As the MOS transistor having an SOI structure is made finer, it is necessary to make the semiconductor layer 30 smaller in thickness. If the semiconductor layer 30 is not made thinner according to the fineness of the dimensional rule, there arise the problem of degradation of the breakdown voltage between the source and drain regions and the problem on the short channel effect.
With the MOS transistor having an SOI structure, the source region 46, channel region 45 and drain region 47 are formed on the insulating layer 21. Therefore, when the transistor device is in a pinch-off state where holes or electrons move through the semiconductor layer 30, the high electric field is accelerated at the end of the drain region, so that holes or electrons are impact-ionized, thereby generating electron-hole pairs. Either of the thus generated electrons or holes are accumulated in the semiconductor layer 30 (particularly, in the channel region 45). This eventually lowers the breakdown voltage between the source and drain regions. It will be noted that with ordinary MOS transistors, a well is grounded through the semiconductor substrate, so that such problems as set out above are not produced at all.
One of the attempts for solving the above problem is a technique wherein a silicide layer is formed on the surface of the source and drain regions and carriers accumulated in the channel region are grounded through the silicide layer as set out, for example, in "Suppression of Latch in SOI MOSFETs by Silicidation of Source", L. J. McDAID, et al., Electronics Letters, 23rd May 1991, vol. 27, No. 11, pp. 1003-1005. The carriers accumulated in the channel region are not completely grounded, and an improvement in the breakdown voltage between the source and drain regions is not satisfactory.

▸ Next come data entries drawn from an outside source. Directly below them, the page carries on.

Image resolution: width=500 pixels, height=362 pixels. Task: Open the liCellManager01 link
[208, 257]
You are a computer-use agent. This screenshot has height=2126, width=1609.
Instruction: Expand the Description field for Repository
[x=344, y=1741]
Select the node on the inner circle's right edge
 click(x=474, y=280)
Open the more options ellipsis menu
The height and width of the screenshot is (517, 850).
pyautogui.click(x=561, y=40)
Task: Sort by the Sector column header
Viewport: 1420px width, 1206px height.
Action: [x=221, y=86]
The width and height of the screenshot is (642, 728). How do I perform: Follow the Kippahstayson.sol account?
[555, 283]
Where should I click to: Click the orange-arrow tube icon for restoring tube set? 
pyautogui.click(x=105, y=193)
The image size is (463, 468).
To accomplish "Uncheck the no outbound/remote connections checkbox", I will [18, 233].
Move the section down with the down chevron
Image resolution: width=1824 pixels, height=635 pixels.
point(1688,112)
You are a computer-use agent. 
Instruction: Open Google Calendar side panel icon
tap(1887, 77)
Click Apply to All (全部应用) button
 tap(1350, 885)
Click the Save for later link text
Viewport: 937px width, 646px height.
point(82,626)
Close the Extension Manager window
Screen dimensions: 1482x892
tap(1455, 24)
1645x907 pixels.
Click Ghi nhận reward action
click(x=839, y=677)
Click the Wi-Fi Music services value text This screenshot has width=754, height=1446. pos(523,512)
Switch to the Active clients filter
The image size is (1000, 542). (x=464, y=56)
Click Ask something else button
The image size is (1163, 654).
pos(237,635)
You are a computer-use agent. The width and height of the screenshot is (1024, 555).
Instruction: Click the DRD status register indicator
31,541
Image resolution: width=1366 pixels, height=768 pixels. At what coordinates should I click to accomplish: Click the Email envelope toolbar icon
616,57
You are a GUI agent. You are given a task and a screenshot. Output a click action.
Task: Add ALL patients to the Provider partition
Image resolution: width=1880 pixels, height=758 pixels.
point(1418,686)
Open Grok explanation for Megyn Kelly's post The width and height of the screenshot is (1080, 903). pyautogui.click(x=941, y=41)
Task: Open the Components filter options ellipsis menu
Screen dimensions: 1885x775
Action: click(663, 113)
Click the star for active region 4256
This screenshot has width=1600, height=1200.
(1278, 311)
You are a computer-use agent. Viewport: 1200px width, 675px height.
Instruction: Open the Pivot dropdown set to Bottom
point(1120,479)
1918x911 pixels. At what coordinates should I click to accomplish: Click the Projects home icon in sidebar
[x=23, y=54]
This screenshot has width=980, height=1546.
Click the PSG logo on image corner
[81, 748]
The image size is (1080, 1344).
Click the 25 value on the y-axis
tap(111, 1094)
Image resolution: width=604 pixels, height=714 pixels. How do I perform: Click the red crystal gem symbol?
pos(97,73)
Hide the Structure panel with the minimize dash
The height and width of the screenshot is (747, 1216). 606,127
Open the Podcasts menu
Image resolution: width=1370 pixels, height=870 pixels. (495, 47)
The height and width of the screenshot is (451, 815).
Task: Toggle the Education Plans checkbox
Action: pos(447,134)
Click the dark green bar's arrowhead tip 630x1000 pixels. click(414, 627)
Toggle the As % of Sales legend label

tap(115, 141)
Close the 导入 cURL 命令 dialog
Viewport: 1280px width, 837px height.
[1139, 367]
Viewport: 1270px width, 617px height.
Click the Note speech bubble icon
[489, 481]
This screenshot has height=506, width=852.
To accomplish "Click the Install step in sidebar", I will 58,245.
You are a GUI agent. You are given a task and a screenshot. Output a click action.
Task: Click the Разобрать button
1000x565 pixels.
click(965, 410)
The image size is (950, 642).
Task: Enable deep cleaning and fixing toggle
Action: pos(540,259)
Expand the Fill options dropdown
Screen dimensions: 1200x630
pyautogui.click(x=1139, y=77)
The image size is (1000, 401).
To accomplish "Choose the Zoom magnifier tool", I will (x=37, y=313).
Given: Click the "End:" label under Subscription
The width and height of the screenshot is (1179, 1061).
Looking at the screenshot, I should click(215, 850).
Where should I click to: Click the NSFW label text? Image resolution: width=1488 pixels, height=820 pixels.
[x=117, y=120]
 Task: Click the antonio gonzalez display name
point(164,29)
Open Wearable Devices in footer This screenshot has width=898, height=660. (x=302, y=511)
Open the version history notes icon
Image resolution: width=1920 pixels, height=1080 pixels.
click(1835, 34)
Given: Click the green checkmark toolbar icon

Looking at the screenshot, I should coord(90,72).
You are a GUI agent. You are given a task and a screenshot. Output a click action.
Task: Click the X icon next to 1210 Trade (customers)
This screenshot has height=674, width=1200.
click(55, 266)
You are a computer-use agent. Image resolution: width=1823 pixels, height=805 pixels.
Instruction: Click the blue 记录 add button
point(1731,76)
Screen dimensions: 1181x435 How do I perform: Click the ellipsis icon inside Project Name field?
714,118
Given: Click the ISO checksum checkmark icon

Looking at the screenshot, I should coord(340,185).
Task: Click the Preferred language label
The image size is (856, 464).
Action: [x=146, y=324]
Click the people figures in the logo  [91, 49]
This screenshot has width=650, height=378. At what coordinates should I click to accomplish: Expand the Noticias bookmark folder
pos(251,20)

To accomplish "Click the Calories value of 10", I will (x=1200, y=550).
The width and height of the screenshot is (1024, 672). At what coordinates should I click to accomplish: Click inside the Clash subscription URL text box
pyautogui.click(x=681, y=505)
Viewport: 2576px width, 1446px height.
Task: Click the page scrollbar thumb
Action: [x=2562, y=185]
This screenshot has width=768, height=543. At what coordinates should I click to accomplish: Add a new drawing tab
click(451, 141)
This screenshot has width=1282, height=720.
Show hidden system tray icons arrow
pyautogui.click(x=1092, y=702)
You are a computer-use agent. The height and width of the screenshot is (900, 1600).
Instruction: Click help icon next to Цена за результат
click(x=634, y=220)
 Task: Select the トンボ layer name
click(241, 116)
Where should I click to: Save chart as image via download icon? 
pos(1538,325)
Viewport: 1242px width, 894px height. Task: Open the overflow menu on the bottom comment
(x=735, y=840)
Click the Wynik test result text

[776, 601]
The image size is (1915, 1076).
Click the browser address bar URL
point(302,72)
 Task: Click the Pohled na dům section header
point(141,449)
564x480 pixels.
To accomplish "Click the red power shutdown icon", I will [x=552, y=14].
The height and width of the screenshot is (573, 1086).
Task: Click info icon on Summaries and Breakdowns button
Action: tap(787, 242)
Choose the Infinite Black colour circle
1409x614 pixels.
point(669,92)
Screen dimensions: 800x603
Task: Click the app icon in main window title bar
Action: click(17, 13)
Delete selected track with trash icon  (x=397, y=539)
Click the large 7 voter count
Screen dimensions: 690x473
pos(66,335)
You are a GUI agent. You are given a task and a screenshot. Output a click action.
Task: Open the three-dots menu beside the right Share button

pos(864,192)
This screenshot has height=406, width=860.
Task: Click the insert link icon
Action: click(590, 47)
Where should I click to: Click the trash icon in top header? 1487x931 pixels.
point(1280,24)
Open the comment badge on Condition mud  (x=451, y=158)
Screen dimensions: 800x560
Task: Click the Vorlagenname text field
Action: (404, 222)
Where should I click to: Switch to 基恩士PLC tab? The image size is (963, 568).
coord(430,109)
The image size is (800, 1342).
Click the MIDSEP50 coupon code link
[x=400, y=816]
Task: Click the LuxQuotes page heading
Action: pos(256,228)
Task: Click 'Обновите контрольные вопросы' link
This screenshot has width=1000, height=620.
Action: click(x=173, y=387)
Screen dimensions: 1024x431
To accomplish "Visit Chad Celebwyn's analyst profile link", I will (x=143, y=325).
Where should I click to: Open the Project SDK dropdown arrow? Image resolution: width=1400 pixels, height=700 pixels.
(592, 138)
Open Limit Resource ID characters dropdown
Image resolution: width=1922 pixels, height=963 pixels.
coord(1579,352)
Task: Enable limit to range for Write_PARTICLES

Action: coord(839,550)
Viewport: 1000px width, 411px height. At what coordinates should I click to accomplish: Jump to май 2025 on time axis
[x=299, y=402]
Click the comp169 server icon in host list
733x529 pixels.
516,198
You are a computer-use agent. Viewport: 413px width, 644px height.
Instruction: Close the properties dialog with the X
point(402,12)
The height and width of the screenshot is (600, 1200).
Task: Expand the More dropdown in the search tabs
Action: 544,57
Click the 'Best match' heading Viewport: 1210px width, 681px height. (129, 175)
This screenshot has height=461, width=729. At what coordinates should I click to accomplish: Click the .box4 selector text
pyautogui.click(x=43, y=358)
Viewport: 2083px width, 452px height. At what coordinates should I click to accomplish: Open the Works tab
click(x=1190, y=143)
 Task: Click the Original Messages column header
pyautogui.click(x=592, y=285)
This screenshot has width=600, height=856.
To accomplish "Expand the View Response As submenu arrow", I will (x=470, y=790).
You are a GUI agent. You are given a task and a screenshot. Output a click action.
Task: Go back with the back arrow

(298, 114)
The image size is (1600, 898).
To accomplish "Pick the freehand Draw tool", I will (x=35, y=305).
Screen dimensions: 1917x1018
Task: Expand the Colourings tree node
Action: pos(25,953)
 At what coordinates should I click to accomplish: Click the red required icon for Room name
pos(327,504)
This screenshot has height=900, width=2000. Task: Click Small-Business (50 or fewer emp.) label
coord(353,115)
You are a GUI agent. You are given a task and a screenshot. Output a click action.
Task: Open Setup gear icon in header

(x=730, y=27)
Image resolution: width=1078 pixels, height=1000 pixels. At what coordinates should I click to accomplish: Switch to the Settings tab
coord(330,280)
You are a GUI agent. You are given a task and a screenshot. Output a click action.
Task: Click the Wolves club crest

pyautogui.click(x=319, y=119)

With the dimensional ruling of 0.5 .mu.m, it has been generally accepted that the required thickness of the semiconductor layer 30 is 100 nm. With the dimensional ruling of 0.35 .mu.m, the required thickness of the semiconductor layer 30 is about 70 nm. As the thickness of the semiconductor layer 30 is made smaller in this way, there arises the problem that the sheet resistances of the source region 46 and the drain region 47 increase. For instance, when the thickness of the semiconductor layer 30 is about 100 nm, the sheet resistance is approximately 70.OMEGA./.quadrature.. When the thickness of the semiconductor layer 30 is about 70 nm, the sheet resistance increase up to not-lower than 100.OMEGA./.quadrature.. The thickness of the semiconductor layer 30 will further become thinner in the future, with the attendant problem that the sheet resistance of the source 46 and the drain 47 increases more and more. By the increase of the sheet resistance, the parasitic resistance of the transistor device increases, resulting in the degradation of the device characteristics.
On the other hand, when the semiconductor layer 30 is made thinner, the semiconductor layer 30 may be fully lost by 1aover-etching on formation of the openings 61 through anisotropic dry etching of the insulating layer. In addition, there is another problem that the area of contact between the contact hole and the semiconductor layer 30 is lessened, thereby increasing the contact resistance.
Moreover, when the semiconductor layer 30 is made thin, the peak of the electric field at the drain region becomes high. For the transistor devices having an SOI structure, this results in degradation of the device and also in characteristic degradation, such as of a parasitic bipolar effect.